In a crisis right now? Call Guatemala’s emergency services: 110 (PNC / police), 122 or 123 (Bomberos / fire & ambulance), 125 (Cruz Roja), or 1500 (Asistur — has English-speaking operators). For a mental-health or suicide-prevention helpline, use the always-current directory at Find A Helpline — Guatemala, because local helpline numbers and hours change. US citizens can also reach the US Embassy in Guatemala City.
Quick summary (English-speaking mental health in Guatemala, 2026):
- Telehealth works, mostly self-pay: BetterHelp and Talkspace can be used from Guatemala with a stable connection, but expect US/UK time zones and self-pay — US insurance/EAP generally won’t cover sessions abroad.

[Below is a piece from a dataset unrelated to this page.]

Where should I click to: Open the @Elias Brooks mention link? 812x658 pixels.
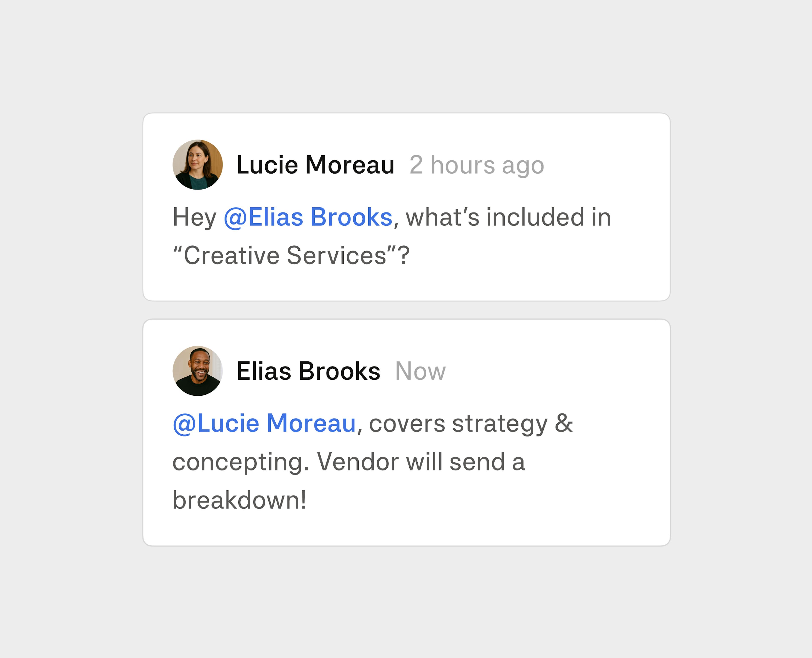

- Keeping your US therapist is a gray area: your physical location at session time is the key legal factor and US malpractice cover may lapse abroad — ask your therapist before you move, don’t assume.

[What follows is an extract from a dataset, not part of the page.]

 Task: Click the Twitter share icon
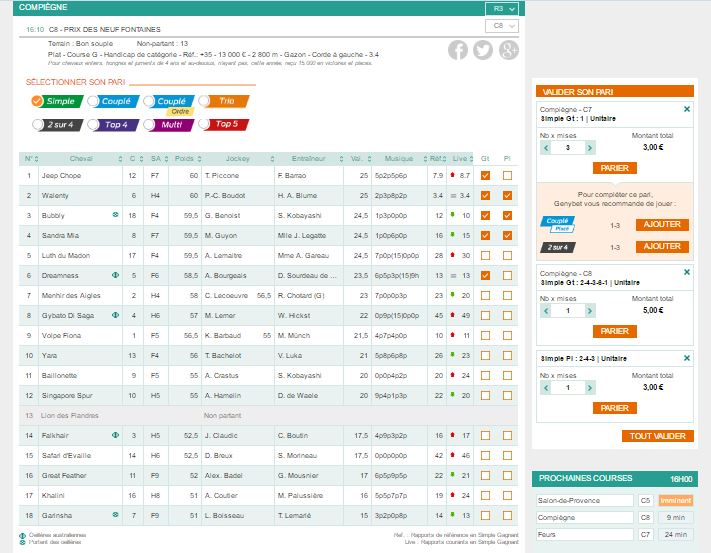(x=483, y=50)
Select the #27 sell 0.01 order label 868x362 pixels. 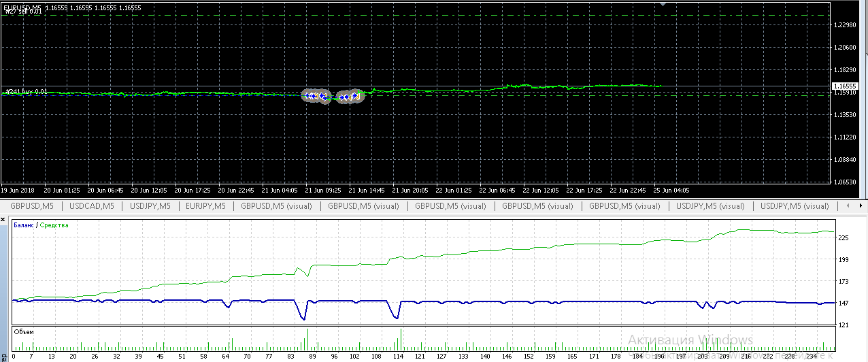click(x=24, y=12)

- In-country therapy is affordable: a private-psychologist session runs about Q250-350 (same online or in person); university/NGO clinics about Q25-50; a psychiatrist (who can prescribe) generally Q300-800.
- Find a provider through directories, not a single name: English-speaking providers concentrate in Guatemala City and Antigua; verify any psychologist is colegiado activo.

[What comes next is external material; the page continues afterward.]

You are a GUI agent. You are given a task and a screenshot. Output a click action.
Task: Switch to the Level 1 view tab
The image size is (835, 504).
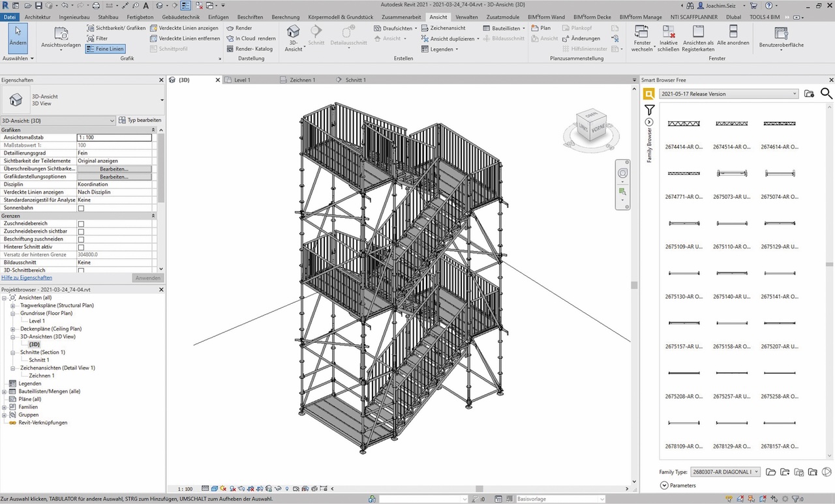click(241, 80)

- Crisis backstop: the verified emergency lines above + Find A Helpline + the US Embassy — always current, never a guess.
Your options as an English speaker
Most English-speaking expats, retirees, and remote workers in Guatemala end up using one or a mix of these routes:
- Online therapy (telehealth) — keep a therapist you already have back home, or subscribe to a platform. Convenient, but comes with a cross-border licensing caveat (below).
- An in-country private provider — a Guatemalan (or foreign-trained) psychologist for talk therapy, or a psychiatrist for medication. This avoids the cross-border question entirely and is affordable out of pocket.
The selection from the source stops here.